Activity: Write the next part of the review of the Gaelic song anthology below, starting right after its final sentence.

Quoted passage:
On the opening page
of this beautifully produced volume
is a Gaelic quotation:
Riaghladh goirid
air an or, ach riaghladh fada air an
oran
(Shared gold goes not far, but a shared
song lasts a long time)
(Carmina Gadelica vol.5 p.62)
These lines enshrine
the very spirit of this exciting book.
It is an anthology – a very personal
anthology from an artist whose whole
life has been spent in the spiritual
land where these songs were born. It
is a collection in word and song that
springs from these pages as a vital
living thing – by no means the relics
of a dead and departed culture as some
might have us believe has been the lot
of the Gael
What is a Gael? Sorley
MacLean’s reply "One who has the
language" is the very essence -
and there is that subtle inference in
the title of this book. It contains
a panorama in song - of an ever wider
panorama - not of Gaelic songs of Scotland
but of the songs of Gaelic Scotland
(1) which in breadth, poetic beauty
and variety would suggest an indigenous
people, living life to the full yet
untrammelled by the electronic gadgetry
of today. There is humour, there is
sorrow, there is love – and there is
conflict. There is also a not unexpected
‘earthy’ quality which might even today
raise an eyebrow – caithris na h-oidche
pp.475-9!

Available data:

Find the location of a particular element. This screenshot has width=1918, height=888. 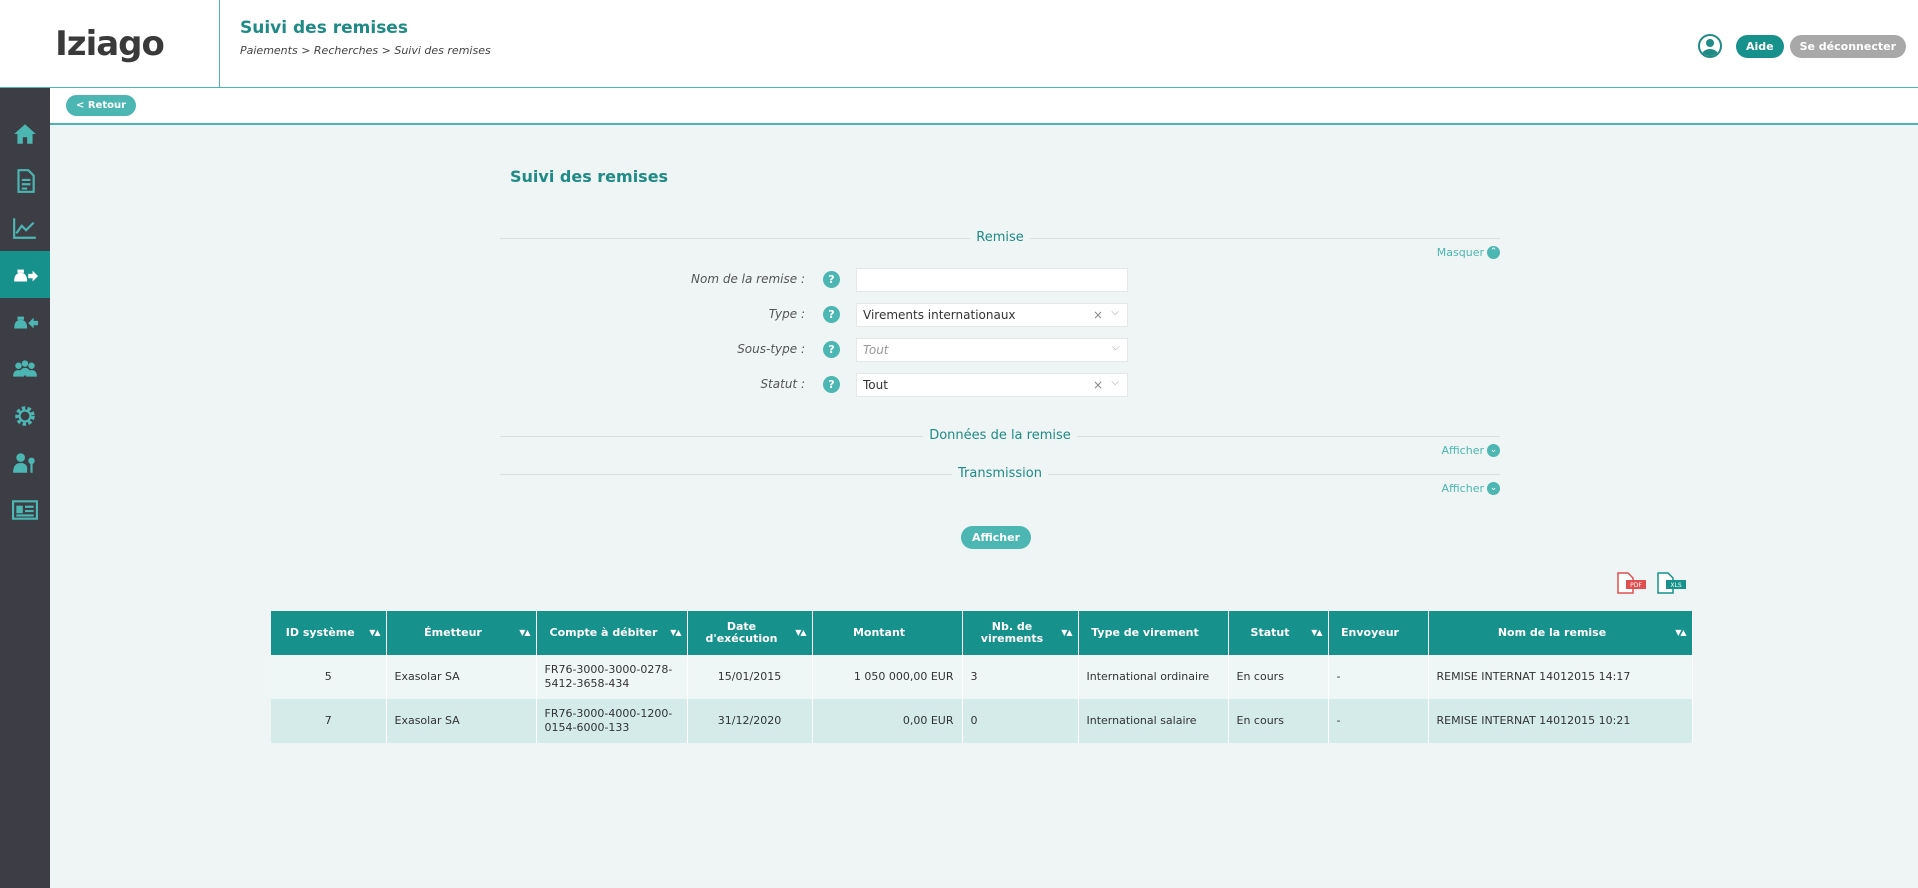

Response box:
Gaelic song, refusing
to be entombed in dusty volumes on darkened
shelves, lives happily within this volume
which is a joy both to read and to sing.
Despite the erudition of its compiler
this is no stuffy academic treatise:
its purpose, serious enough, discharged
with wide-ranging scholarship, yet leavened
with Anne Lorne Gillies’s vibrant personality
that blows through these pages like
the westering wind over the sands and
shores (‘Traighean’) of the isles of
the West.
It has been done before.
In her exhaustive bibliography of around
175 items, there are at least a dozen
major collections. But there is not
one remotely like this!
If one were to ask
the man-in-the-street to mention Gaelic
songs only the names of Marjorie Kennedy
Fraser and Hugh Roberton might be mentioned
– together with the ‘Eriskay Love Lilt’,
perhaps the Isle of Mull – and more
likely ‘The Road to the Isles’ (sic)
or even ‘Campbeltown Loch’!
But here she has selected
real treasure! Many will find old favourites
as well as never before published songs
and tales – all set in a chronology
of musical (vocal) expression dating
back to the 17th Century
- a historical commentary that provides
a convincing perspective – and all in
a text enlivened by the warm and enthusiastic
personality of one who has known her
subject and its material since childhood.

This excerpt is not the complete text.